In concentrated, metropolitan areas, people in need are more visible. Many people in rural communities are struggling but are less visible. Good Samaritan Ministries (GSM) of Franklin County exists to meet these needs.
Philip Johnson, president of GSM, said, “Clients have to rely on the generosity of others who have given to us, to meet their emergency food, clothing, and utility needs.”
But GSM’s mission is more than meeting clients’ basic needs. It’s offering empathy and respect, and it’s rooted in dependence on the generosity of others.
“We’re in the same position as our clients. We can only provide assistance out of what others have given to us. We want to ensure every client is treated with respect and dignity as a son or daughter of God,” said Johnson.

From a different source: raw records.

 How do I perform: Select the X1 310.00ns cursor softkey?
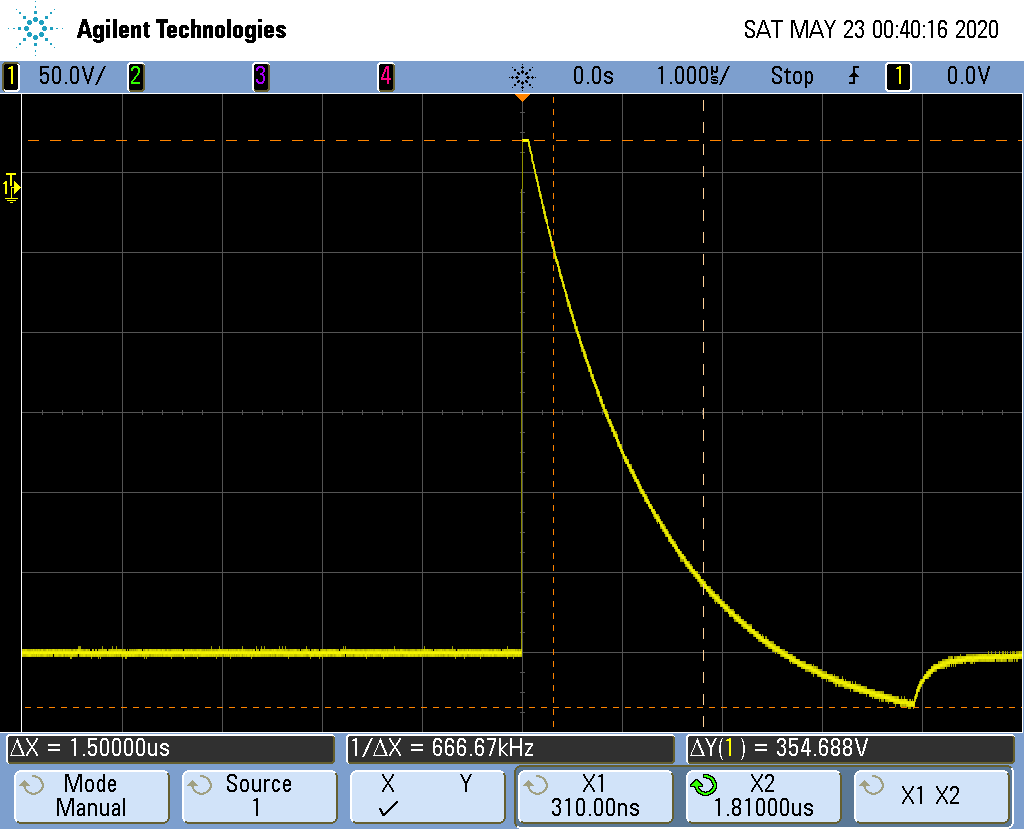click(x=594, y=796)
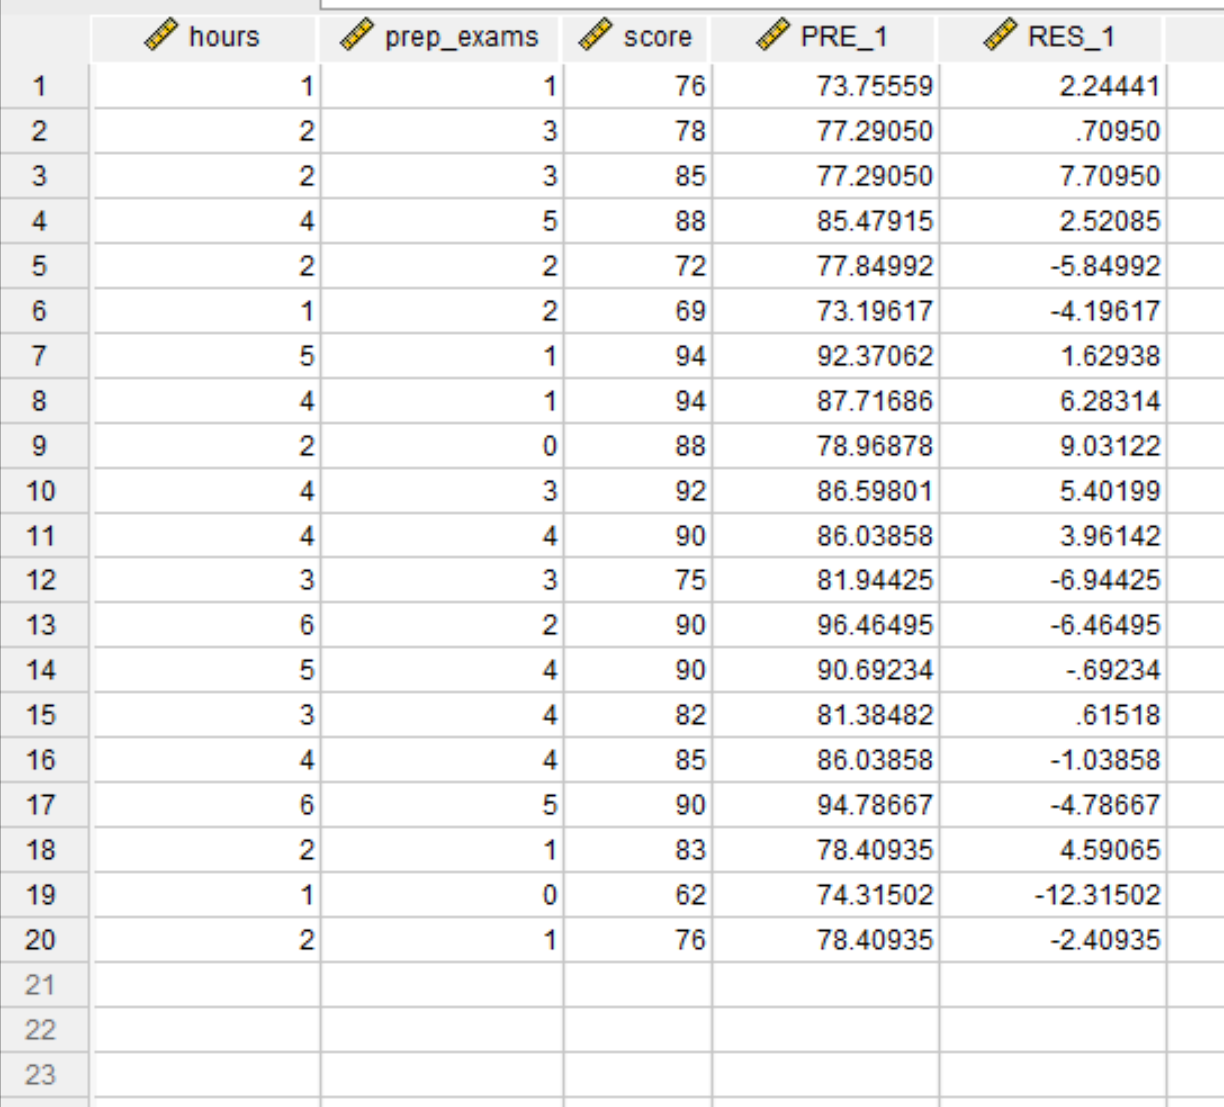Image resolution: width=1224 pixels, height=1107 pixels.
Task: Click the residual cell showing -12.31502
Action: [x=1053, y=895]
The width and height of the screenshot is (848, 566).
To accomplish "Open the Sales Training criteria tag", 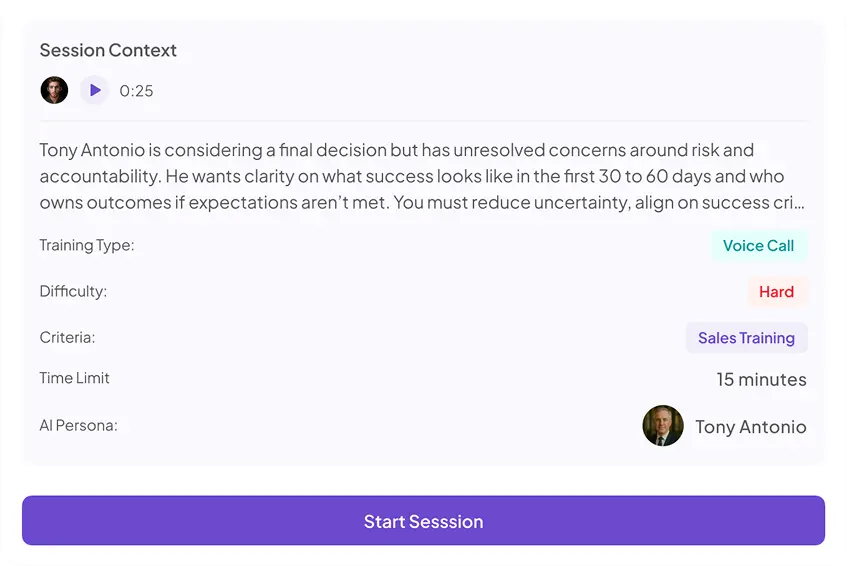I will point(746,338).
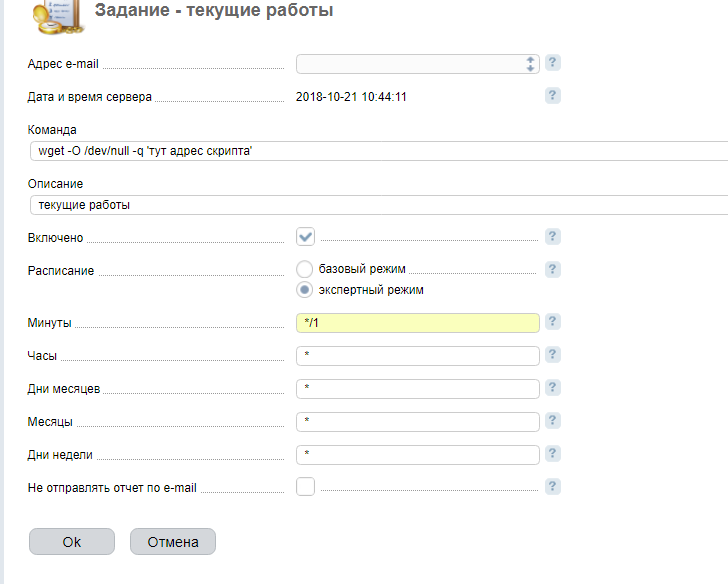Toggle the Включено checkbox
Image resolution: width=728 pixels, height=584 pixels.
point(306,237)
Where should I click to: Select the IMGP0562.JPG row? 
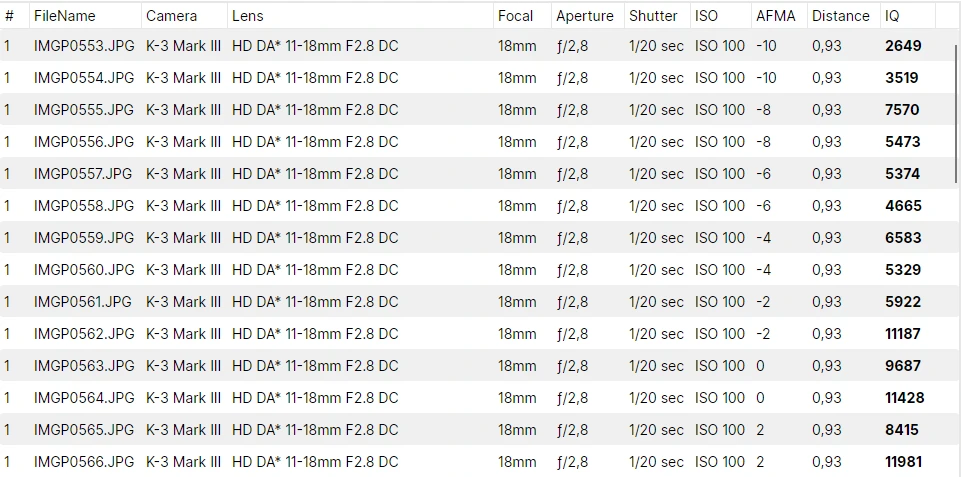(84, 334)
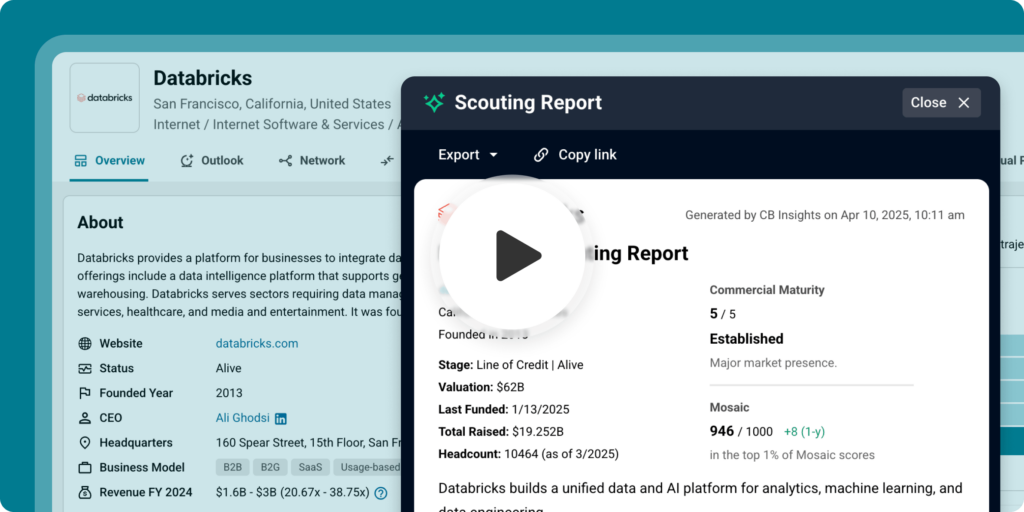Open Ali Ghodsi's profile link

tap(242, 418)

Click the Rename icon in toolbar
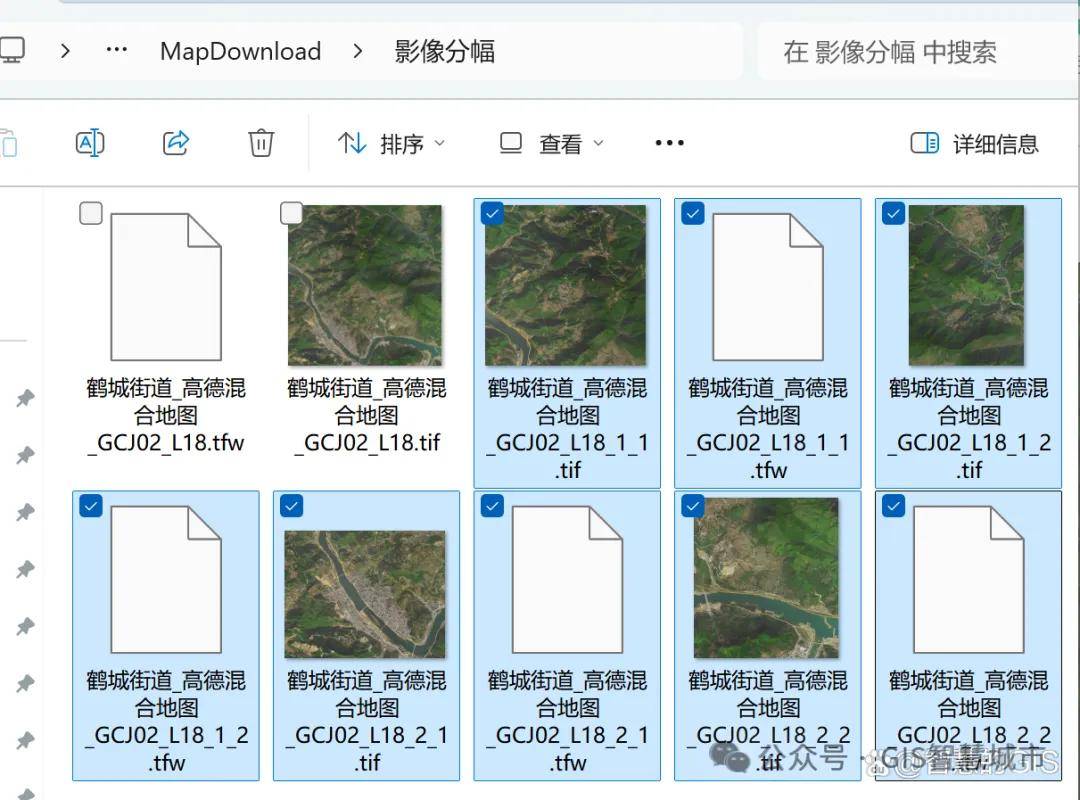(90, 143)
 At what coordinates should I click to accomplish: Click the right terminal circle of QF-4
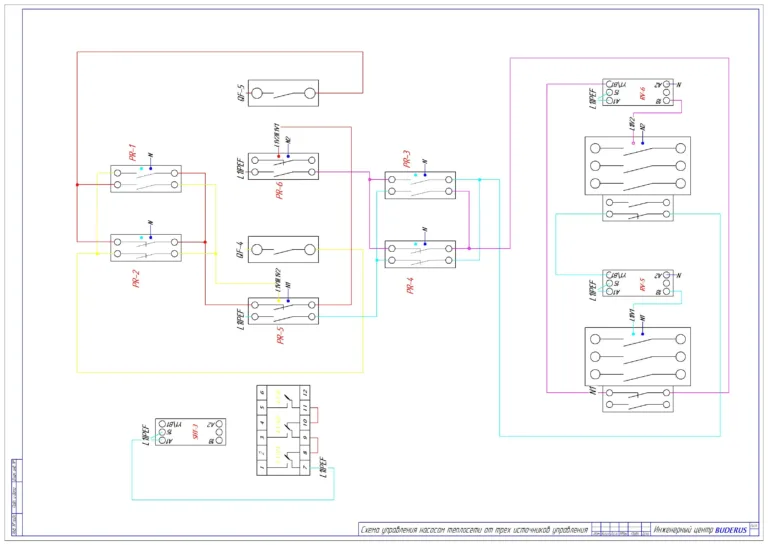(x=310, y=250)
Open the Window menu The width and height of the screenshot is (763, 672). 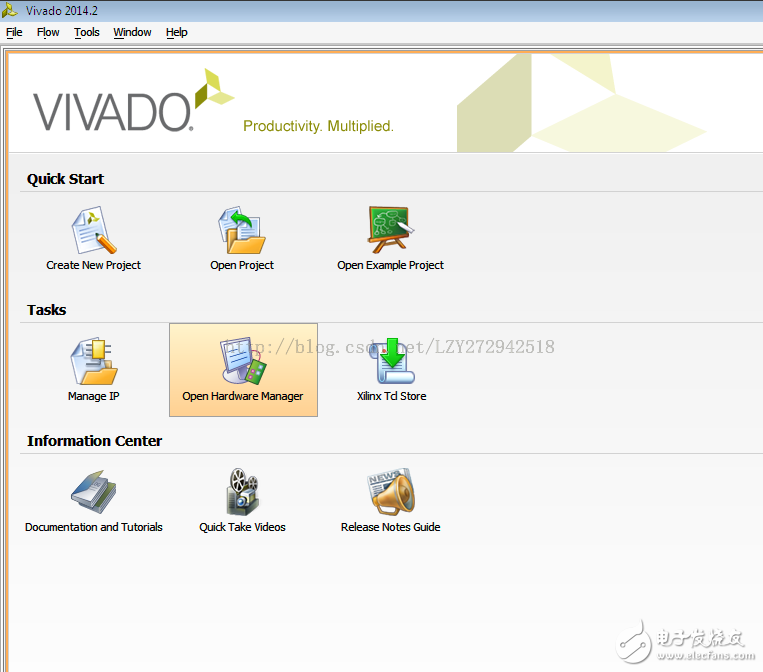[132, 32]
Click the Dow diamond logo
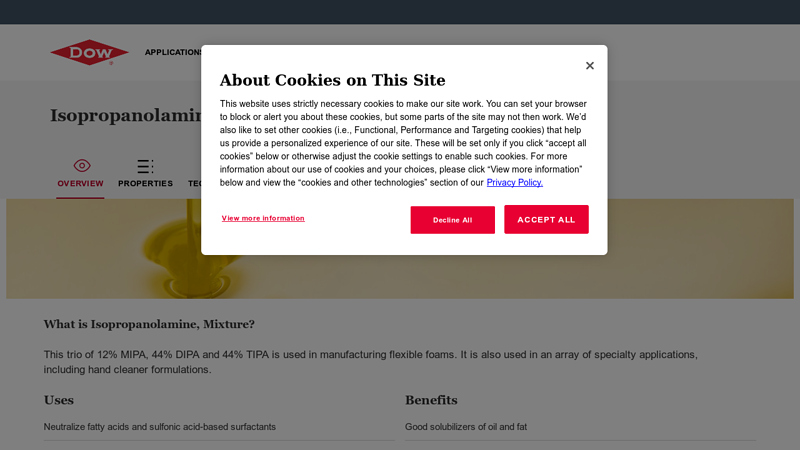 (89, 52)
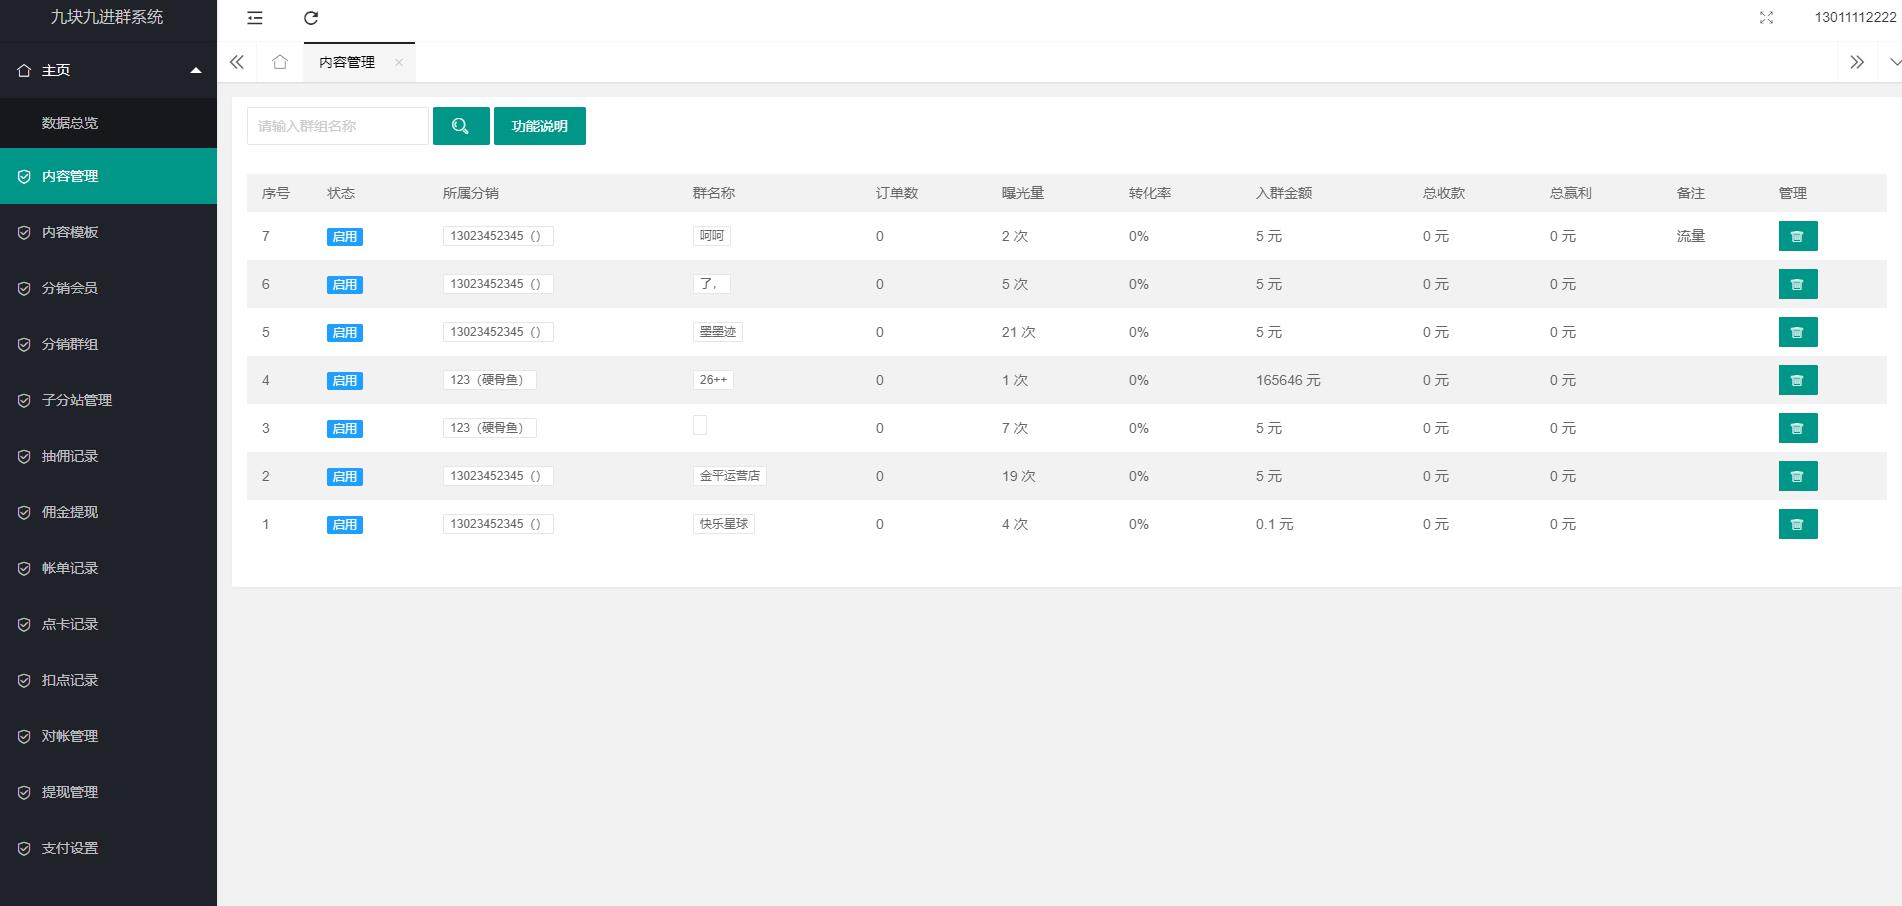Click trash icon for group 快乐星球

(x=1797, y=524)
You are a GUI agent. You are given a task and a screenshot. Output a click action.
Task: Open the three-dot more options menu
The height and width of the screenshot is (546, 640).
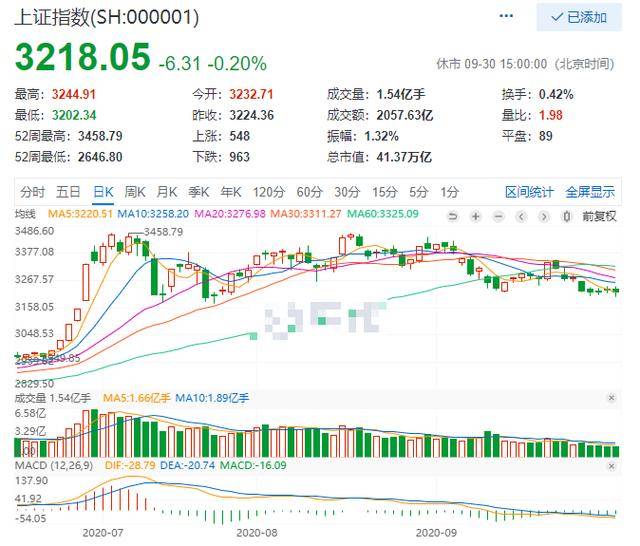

GSM was founded in 1983 as a ministry of different churches in Franklin County. The ministry provides nutritional food boxes, enough to feed a family for up to two weeks, from the donations and contributions of area churches, businesses, organizations, and individuals. Residents meeting income eligibility requirements may receive up to 12 boxes per year. Utility assistance is available once every 12 months, and clothing for men, women, and children, and small household items and utensils are available.
The ministry is staffed entirely by volunteers, and more are always needed. Ideal candidates for this position have a common characteristic. “Everyone here is sure not to judge people. People end up needing our assistance for all kinds of reasons. We don’t judge their reasons, try to mentor them, or try to change their lives. We’re just here to try to help them with food when they need it, clothing when they need it, and utility assistance within the limits of their eligibility, and to do that in a way that leaves them feeling respected,” Johnson said.
GSM welcomes donations of canned goods, and of course financial contributions allow the ministry to offer other assistance through its program.
The rising food costs are straining more and more households, a reality that GSM sees firsthand.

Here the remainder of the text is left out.